• **Source passage**:
%%
North Kansas City High School (also known as NKCHS, NKC, and Northtown) is a high school in North Kansas City, Missouri, United States, with over 1,900 students enrolled. It is a part of the North Kansas City School District.

The first graduating class found of record was in 1917 with three known graduates. The school began as an all-white school, due to the inhabitants of the community, and is now one of the most diverse and integrated schools in the nation.

Since July 2001, Northtown has been an International Baccalaureate World School with Dr. Jane Reed as the program coordinator.

Its boundary includes North Kansas City, Avondale, and portions of Gladstone south of NW Englewood Road.

History
Throughout the school's history, several buildings have been built and torn down. Currently, the only remaining building of the original multi-building campus is the three-story Main building. Northtown began significant renovations beginning the fall of 2016. As of the 2020–2021 school year, the renovations are complete with the addition of A, B, and C wings. A Building, containing a new performing arts center and orchestra, band, choir, woodshop, and theatre classrooms, was finished in August 2020. B Building, containing numerous new classrooms and study rooms, was finished before the onset of the 2018–2019 school year. C Building, containing a new cafeteria, main gymnasium and auxiliary gymnasium,  weight room, and locker rooms, was completed for the 2018–2019 school year. Additionally, the old Main building underwent massive renovations to fix safety concerns and put in a new multimedia center and more classrooms. Northtown was one of the only local schools to have an open campus. However, this changed with the completion of the schools' renovation; the campus is now a closed campus. Students and alumni may recall buildings such as the "Academy" or "South Campus" and the Norclay building (on the other side of Howell street). Both were closed at the beginning of the 2020–2021 school year as well, and the "Academy" or "South Campus" (south of the Main building) was torn down and replaced by a parking lot.

The stone wall around the NKCHS football field was created as a works project during the Great Depression. It has been ranked the Most Interesting High School Football Field in the Kansas City area by the Kansas City Star, and has been used for local commercials, including Metro Sports.

The current main building was contracted to be built the first of March, 1925 as documented in the 1925 NKCHS Owl Yearbook for a total cost of $190,000. The contract was awarded to Fritzlen & Hufford Construction in Liberty, Missouri. The 1926 NKCHS Owl yearbook describes the opening and dedication of the new building on Sunday afternoon, January 24, 1926 by Missouri Governor Baker.
%%
Records from a data collection
%%
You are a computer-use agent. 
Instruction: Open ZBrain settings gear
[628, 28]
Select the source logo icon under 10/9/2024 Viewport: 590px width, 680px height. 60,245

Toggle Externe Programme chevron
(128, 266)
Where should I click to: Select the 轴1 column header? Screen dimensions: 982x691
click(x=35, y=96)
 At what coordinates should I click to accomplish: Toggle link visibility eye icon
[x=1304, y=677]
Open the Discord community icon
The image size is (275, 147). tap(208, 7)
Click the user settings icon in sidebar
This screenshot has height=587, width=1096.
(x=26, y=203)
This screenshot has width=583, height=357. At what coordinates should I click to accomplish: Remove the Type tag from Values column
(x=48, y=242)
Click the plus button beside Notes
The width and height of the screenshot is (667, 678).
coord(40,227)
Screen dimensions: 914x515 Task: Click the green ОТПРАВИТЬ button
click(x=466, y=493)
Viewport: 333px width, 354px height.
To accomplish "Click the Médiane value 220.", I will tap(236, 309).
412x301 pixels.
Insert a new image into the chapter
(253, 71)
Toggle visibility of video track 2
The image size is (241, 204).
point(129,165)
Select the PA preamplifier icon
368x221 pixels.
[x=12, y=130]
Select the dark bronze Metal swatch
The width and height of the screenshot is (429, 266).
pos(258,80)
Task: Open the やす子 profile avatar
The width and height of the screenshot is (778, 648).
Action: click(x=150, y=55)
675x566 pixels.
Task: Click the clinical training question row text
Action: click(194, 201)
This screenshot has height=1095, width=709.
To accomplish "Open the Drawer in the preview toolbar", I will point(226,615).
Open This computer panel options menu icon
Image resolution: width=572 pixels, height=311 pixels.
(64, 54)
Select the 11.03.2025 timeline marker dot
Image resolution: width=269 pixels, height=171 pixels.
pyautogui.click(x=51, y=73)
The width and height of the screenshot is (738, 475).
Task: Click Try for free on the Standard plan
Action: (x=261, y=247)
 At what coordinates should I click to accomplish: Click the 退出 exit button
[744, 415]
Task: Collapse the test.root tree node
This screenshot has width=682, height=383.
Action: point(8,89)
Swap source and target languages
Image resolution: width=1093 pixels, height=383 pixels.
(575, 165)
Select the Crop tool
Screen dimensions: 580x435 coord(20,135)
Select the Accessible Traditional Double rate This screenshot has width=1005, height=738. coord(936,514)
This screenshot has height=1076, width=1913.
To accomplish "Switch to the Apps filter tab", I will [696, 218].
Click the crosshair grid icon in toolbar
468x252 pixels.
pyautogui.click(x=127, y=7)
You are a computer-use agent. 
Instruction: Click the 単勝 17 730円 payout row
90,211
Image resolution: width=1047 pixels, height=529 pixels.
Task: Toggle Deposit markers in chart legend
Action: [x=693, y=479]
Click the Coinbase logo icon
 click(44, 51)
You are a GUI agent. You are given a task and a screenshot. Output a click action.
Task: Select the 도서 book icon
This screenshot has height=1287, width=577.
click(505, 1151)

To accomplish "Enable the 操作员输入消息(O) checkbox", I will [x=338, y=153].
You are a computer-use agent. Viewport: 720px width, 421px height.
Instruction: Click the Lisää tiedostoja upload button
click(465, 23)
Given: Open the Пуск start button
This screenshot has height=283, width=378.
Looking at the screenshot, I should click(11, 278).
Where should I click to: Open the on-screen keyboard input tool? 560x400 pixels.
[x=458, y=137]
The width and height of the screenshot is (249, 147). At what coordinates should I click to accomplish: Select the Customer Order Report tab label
%%
• **To-do list**:
(1) In the North Kansas City High School passage, how much did the current main building cost in total?
(2) Do these statements agree with the North Kansas City High School passage? Answer yes or no for each and quote the deciding words. (a) The stone wall around the football field was built during the Great Depression. (b) B Building houses the new performing arts center. (c) Missouri Governor Baker dedicated the new building.
(3) Write the next part of the North Kansas City High School passage, starting after its last sentence.
This listing has no connection to the North Kansas City High School passage.

• **Results by task**:
(1) $190,000

(2)
(a) Yes: "created as a works project during the Great Depression"
(b) No: "A Building, containing a new performing arts center"
(c) Yes: "the opening and dedication of the new building on Sunday afternoon, January 24, 1926 by Missouri Governor Baker"

(3)
One of the buildings where classes were held was the Hiram McElroy Dagg building.

Mascot
The school's mascot is the hornet. Although many have thought the original mascot was an owl, no evidence of that exists in NKCHS yearbooks. There is, however, evidence of the hornet mascot in the 1929 yearbook. The confusion comes with the name of the yearbook from 1924 through 1949; which was The Owl. High school jewelry like pins also bore the image of an owl; however, there is no evidence that the owl was the school's mascot. In the 1929 Owl yearbook, the Pep Squad states, "All right, let's everybody give fifteen big "Rahs" for the "Hornets". In the 1930 NKCHS Owl yearbook, the hornet is shown on basketball players' shirts.

Yearbook
The Owl yearbook was printed from 1924 through 1949. No yearbook was printed in 1933, 1932 or 1927 for reasons unknown. The school adopted a new name for the yearbook in 1950: the Purgold.

Athletics
In the 2019 season, the women's basketball team defeated Jefferson City High School in the state championship game. Head Coach Jeff Lacy was also named Coach of the Year.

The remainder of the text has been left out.